Analysis of the Global Swell and Wind Sea Energy Distribution Using WAVEWATCH III
Over the past several decades, an increasing number of studies have focused on the global view of swell and wind sea climate. However, our understanding of wind sea and swell is still incomplete as is the lack of an integrated description for all the wave components. In this paper, the European Centre for Medium-Range Weather Forecasts (ECMWF) Era-medium wind data is used to run the WAVEWATCH III model and the global wave fields in 2010 are reproduced. Using the spectra energy partition (SEP) method, two-dimensional wave spectra were separated and detailed information for the components of wind sea and swell was obtained. We found that the highest seasonal mean energy of swell and wind sea are distributed in the respective winter hemispheres. In most seas, swell carries a large part of the wave energy with being higher than 50%. Compared to swell, the global distribution of wind sea energy is highly affected by the seasons. We also established a link between inverse wave age and the ratio of swell energy to total wave energy. This study aims to improve our understanding of surface wave energy composition and thus the parameterization of global-scale wind-wave interaction and air-sea momentum flux.

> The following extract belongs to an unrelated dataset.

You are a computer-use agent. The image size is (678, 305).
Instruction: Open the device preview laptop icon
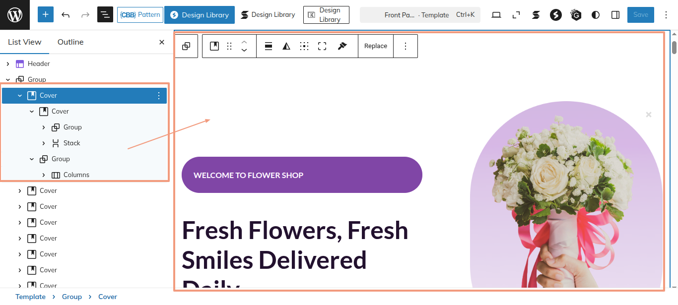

Ocean surface gravity waves are the medium that transfers energy across the air-sea surface. The energy value is enormous. It was estimated by Wang and Huang  that the global wind energy input for the formation of surface waves is 60 TW. This enormous energy has different destinations. Some portion is transported into the subsurface ocean, playing a major role in regulating the general circulation of the ocean . Some portion dissipates with tides, coastal surges, and others. Some portion is even transported back to the atmosphere through air-sea interaction. From results obtained during several sea expeditions, Grachev and Fairall (2001)  found that, in the equatorial west Pacific Ocean, upward energy and momentum transfer occurs about 10% of the time.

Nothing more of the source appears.